Questions: (1) how should the federal district court have decided the issue of forfeiture of ship and cargo? (2) if the territorial sea of the United States had extended 12 nautical miles out from the coastal baselines (as it does now, in accordance with current international law), with all other facts and law the same, how should the court have decided the issue of forfeiture?
THE OVER THE TOP
United States District Court. District of Connecticut, 1925. 5 F.2d 838.
[In October 1924, the "Over the Top," a schooner under British flag and registry which carried a cargo of whiskey, was boarded by a special agent of the United States Internal Revenue Department, at a point 19 miles distant from the United States shore. The crew of the vessel was unaware of his identity. The agent purchased whiskey, which was transferred to his sea sled, and returned to shore. The transaction occurred within one hour's running distance of the sea sled to shore. The United States Coast Guard seized the "Over the Top" the following day, and towed the ship and cargo into the Port of New London. The United States then brought libels against the schooner and its cargo, seeking decrees of forfeiture. It based its claim upon alleged violations of certain sections of the Tariff Act of 1922, particularly Section 586. That section provided that a vessel whose master allowed merchandise to be unladen within four leagues (12 miles) of the United States coast without official permission was subject to seizure and forfeiture, together with its cargo.

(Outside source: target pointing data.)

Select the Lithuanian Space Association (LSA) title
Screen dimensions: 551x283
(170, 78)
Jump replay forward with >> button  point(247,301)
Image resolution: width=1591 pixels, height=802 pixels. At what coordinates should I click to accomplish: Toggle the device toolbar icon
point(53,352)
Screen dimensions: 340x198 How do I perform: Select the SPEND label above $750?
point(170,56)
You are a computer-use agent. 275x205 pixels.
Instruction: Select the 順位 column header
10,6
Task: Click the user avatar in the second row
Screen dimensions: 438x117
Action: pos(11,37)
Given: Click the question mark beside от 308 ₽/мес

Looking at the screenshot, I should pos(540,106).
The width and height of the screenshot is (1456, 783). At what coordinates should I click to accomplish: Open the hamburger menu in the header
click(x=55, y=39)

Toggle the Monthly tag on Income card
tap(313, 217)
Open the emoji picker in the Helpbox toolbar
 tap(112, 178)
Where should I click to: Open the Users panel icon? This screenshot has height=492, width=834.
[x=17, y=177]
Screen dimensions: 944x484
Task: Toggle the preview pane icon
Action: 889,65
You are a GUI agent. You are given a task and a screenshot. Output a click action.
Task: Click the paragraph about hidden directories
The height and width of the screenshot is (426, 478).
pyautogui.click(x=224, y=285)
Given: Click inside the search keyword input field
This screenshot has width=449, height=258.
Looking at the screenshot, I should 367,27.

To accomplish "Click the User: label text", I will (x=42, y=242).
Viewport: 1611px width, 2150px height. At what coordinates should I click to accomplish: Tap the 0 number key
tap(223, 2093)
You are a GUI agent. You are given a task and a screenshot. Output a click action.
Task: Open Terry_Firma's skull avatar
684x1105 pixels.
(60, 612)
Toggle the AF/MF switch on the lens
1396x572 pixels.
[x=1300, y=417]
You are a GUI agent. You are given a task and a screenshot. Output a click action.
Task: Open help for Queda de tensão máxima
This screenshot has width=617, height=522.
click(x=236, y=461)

The United States also relied upon certain provisions of the American-British Treaty, effective May 22, 1924, to the effect that Great Britain would not object to the search of a British flag vessel when there was reasonable ground for suspicion that those on board were endeavoring to import alcoholic beverages into the United States in violation of its laws, or to the seizure of that vessel when there was reasonable cause to believe that the vessel was committing or attempting to commit "an offense against the laws of the United States" prohibiting the importation of alcoholic beverages. The Treaty provided that the seized vessel could be taken into a United States port for adjudication in accordance with United States laws. It further provided that the search and seizure should not be exercised at a greater distance from the United States coast than could be traversed in one hour.]
PROBLEM V
Where do you stand on the differing emphasies (to put it most charitably) between Sir Hersh Lauterpacht and Hedley Bull? (Coursebook Ch. 8.) Do the views of Myres McDougal and Steiner-Vagts-Koh have any bearing on the question? (Handouts.) Think Big!